The Renault RE60 was a Formula One car designed by Bernard Dudot and Jean-Claude Migeot and was raced by the Renault team in the  season. The cars were driven by Patrick Tambay and Derek Warwick who had also driven for the team in 1984.

Design and development 
The car was an evolution of 1984’s RE50 raced by the team that pioneered turbocharged engines in Formula One in . While the team and the Renault turbo engine had ultimately been successful in winning races they had never won either the constructors' nor drivers' championships.

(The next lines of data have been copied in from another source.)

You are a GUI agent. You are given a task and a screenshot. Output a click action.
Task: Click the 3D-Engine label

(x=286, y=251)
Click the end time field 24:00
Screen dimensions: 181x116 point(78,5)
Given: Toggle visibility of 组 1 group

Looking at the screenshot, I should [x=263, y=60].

Top Renault engineer Michel Tétu and four other key personnel had left the team and the entire team's employment structure had been reshuffled; this proved to be a total disaster for the Renault team. Upon getting to the Jacarepaguá circuit in Rio de Janeiro for pre-season testing, testing by Warwick proved problematic. The car proved to be 3 1/2 seconds slower than the previous year's RE50, and it was later described by Warwick as being "impossible to drive". A modified version of the car, RE60B, was introduced at the French Grand Prix but this failed to generate any better results.

Driver contracts 
Niki Lauda had signed an initial letter of intent to leave his 1984 championship-winning McLaren team and join Renault for 1985. The agreement was not implemented and Lauda stayed with McLaren for the 1985 season.

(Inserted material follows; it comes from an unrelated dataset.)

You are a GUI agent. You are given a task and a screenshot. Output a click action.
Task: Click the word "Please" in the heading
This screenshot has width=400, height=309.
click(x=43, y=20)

Derek Warwick’s initial contract with Renault was only for the 1984 season. During the year he was approached by the Williams team, who used turbocharged Honda engines, about driving for them in 1985 as a replacement for Jacques Laffite who was moving back to Ligier. As the results for the Honda engine had been relatively poor other than Keke Rosberg's win in the 1984 Dallas Grand Prix, Warwick felt his chances of winning were greater with Renault and he re-signed for the 1985 season, while the Williams drive eventually went to Nigel Mansell.

Racing history 
The best results were two third places for Tambay, in Portugal and San Marino, the second and third races of the season. It proved less successful than its predecessor with Tambay scoring the last two podium finishes for the team. 

Of the four teams who used the turbocharged Renault V6 engine during the season, the factory-backed Renault team were outperformed by both Lotus and fellow French team Ligier. Lotus finished fourth in the Constructors' Championship, scoring 71 points and three wins, two for Ayrton Senna and one for Elio de Angelis. Ligier finished sixth in the title with seven more points than Renault who finished seventh with just 16 points scored. Tyrrell, who only started using the Renault engines from mid-season, scored 3 points.

Aftermath 
The 1985 season proved to be the last for the factory Renault team although the Renault name would live on in Formula One with both V6 turbo and naturally aspirated V10 engines successfully supplied to various teams until Renault purchased and renamed the Benetton team at the end of 2001. Renault had decided that funding a Formula One team was not worth attempts developing technology for their road cars and the bad PR generated by their continuous failures to be competitive had been the final straw.

Ironically for Warwick, he would later regret his decision to stay in Renault as the 1985 Williams FW10 and its Honda engines won four races in 1985, including giving Mansell his first two career wins, the second of which was the South African Grand Prix that saw the French F1 teams, including the State owned Equipe Renault, boycott the race under the direction of the French Government in protest to South Africa's Apartheid policy. While Mansell would go on to ultimately win 31 races and the  World Championship in his career, Warwick's Formula One career never recovered and he would never win a Grand Prix or drive in a truly competitive car again.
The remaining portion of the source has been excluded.